Thursday, June 25, 2009

We Have to Be Taught Not to Hate

The killing at the Holocaust Museum and the latest foul emanation from Rev. Jeremiah Wright demonstrate that whatever may separate haters on the far right from haters on the far left, their common denominator is hatred of Jews. This is a lesson that has been taught time and time again and even the most optimistic among us know that the prospect is for additional lessons.

It isn’t sufficient to bemoan the reality that anti-Semitism is inherent in our existence, that this is the way we are fated to live and too often in our history the way Jews have been fated to die. It’s necessary to identify the roots that nourish the hatred of Jews. Far greater attention is given to the repulsive language of Wright than to the expanding ranks of armed and dangerous neo-Nazis and their allies who constitute a far greater danger, if only because they have shown a willingness to engage in violent acts. One explanation for this less than benign neglect is that they are essentially underground and away from the mainstream. Another is that the far right is protected, perhaps inadvertently but we cannot be sure, by the powerful right wing of the Republican Party. It’s time for Jews to be more alert to this danger. More parochially, it’s time for the too many Orthodox Jews who have embraced right-wingism to contemplate who their bedfellows are.

Our religion is Judaism, not conservatism or liberalism. A good case can be made on Jewish grounds for certain conservative positions, notably on a range of social issues, and a good case can be made for certain liberal positions, also on a range of social issues. Those of us who have supported President Obama might pause to consider whether Washington’s unprecedented, massive involvement in economic and other territory that historically and even under the New Deal was regarded as off limits is a good thing. As an aside, the conservative nature of the New Deal has been detailed by Arthur Schlessinger, Jr. and Richard Hofstadter.

Why should the White House decide who heads an automobile company or serves as a bank chairman? Isn’t there truth in Lord Acton’s famous dictum about how power corrupts?

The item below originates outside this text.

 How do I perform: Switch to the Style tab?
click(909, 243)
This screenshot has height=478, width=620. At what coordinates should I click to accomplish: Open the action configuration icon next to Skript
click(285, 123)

A good conservative case can be made for limited government, for skepticism about the role of government. David Brooks makes this case often in his Times’ column and William Buckley did much the same for decades. This is a conservatism with malice toward none and except for the conservative label, it bears little resemblance to the conservatism of talk radio which is totally negative and bereft of nuance, reflection or the willingness to recognize that at least on some issues, the other side may have a point. The message is one of hate, of seeking to destroy those who espouse a different point of view.

There is danger in the drumbeat of hate offered by Rush Limbaugh and his ilk and while his speech is protected and his intentions may be otherwise, he is nurturing a mentality that feeds into neo-Nazism. That is the inevitable outcome of a message that day in and day out for weeks, months and years is laced with hatred. I know that there are those who will be offended about my writing about their idol in this fashion. They should also know that idol worship is strongly proscribed in our religion.

Most of us have been conditioned to be optimistic, to believe that there is a marketplace of ideas in which good ideas triumph over those that aren’t good. As expressed in the last lines of the published version of Anne Frank’s diary, people are good. At about the same time that the book first appeared, Rodgers and Hammerstein had a similar formulation in South Pacific, preaching that people have to be taught to hate because their natural instinct is not to hate.

Sadly, that’s not true. People must be taught not to hate. They must be taught that hatred is wrong because in too much of human experience and much that we know as Jews, there are tragic consequences. What we know about the human psyche points toward a gloomy assessment of our species. Few of us are paranoid, yet few of us can escape entirely looking at certain events through dark glasses. People have fears and there are reservoirs of bitterness and anger or disappointment and these may serve as nesting places for messages of hate and bigotry.

Over the ages, those who identify as conservative understood the dark side of human nature and that has been a powerful factor in their distrust of government. In their Thoreauean view, that government is best that governs least. The roots of this pessimistic view precede by many generations any political ideology. As we read early in Genesis, “G-D saw the weakness of man…and that every product of his heart was but evil constantly” and therefore G-D regretted that He created man.

A conservative outlook that arises from our religious teachings must be aware of the potential for evil when the heart and mind are receptive to messages of hate. There is today much peril in the hate messages emanating without stop from the right wing. Religious Jews in particular must not turn a blind eye or be deaf to this reality simply because on some political or social issues we are in the same camp with those who are peddling these messages.

All Jews should be frightened by the growing neo-Nazi movement and by how it is egged on by right-wing talk radio. Religious Jews are frequently enjoined to be careful about the company they keep. This surely must encompass the company of extreme right-wingers. This is a plea to my fellow Orthodox who are on a treadmill of hate to get off. There are plenty of ways to embrace conservatism without falling prey to the odious message marketed by the extreme right wing.